Web search is useless because of it. Most websites are pretty much spyware. A large percentage of them are SEO spam, existing only to serve ads. Most content on YouTube, the largest video platform, is unwatchable due to constant ad breaks and sponsored content. Astroturfing is everywhere, promoted posts flood social media sites. Advertising is instrumental to spreading of disinformation, propaganda, toppling of democracies and companies like Cambridge Analytica. And if all that wasn't enough, _paid_ subscription services have started serving ads. It's the same business model from TV, but even more intrusive and lucrative since user tracking and microtargetting is now possible.
Stop. Just stop. Users want none of this. Of course, everyone loves getting services for free, but what adtech companies are getting in exchange for user data now is worth much more than the "free" services they offer. *They should be paying us instead.*
We need new business models that are as easy for content providers to implement, yet don't come at the expense of user experience, and don't cause services to deteriorate into a privacy nightmare. This should be easier nowadays with cryptocurrencies. I still think the Basic Attention Token[1] is a step in the right direction. Are there more examples of this?
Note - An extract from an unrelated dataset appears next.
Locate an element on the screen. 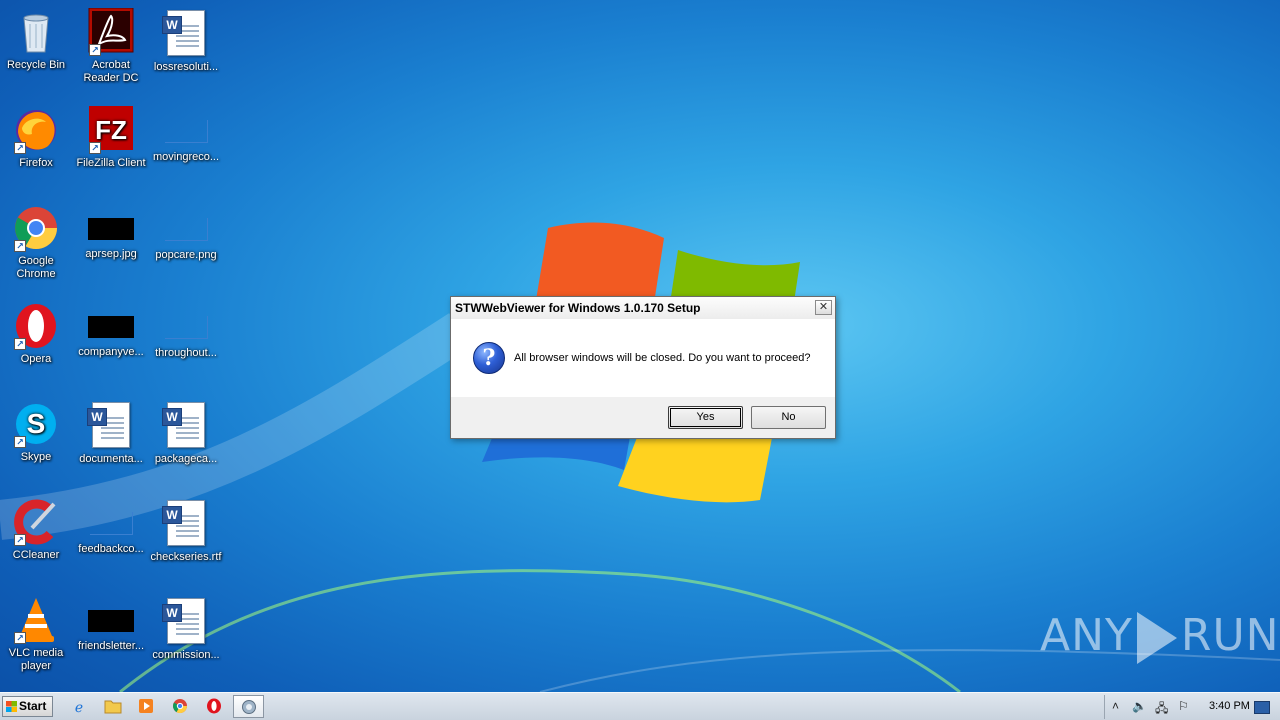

This solution is backwards; people should not only create content for you, but they should pay you for the privilege of having you enjoy it?
It wasn't ads that killed journalism; it was the proliferation of free content that killed the funding for any kind of meaningful journalism. BAT isn't the right direction; they just tack on a crypto grift to make other people rich. I'd argue services like Netflix and Disney+ are the type of business models that work without ads, its just that people dont want to pay for content.
but they perform important economy function: connect buyers and sellers..
I don't see blockchain as a knight in shining armour here. Search is one of those hard things. Like sending a man to the moon. No one can compete overnight. Maybe the hope is AI could create a scenario where a search engine running locally is realistic (like all the prompt-based image generation stuff that has come out, can be run locally now).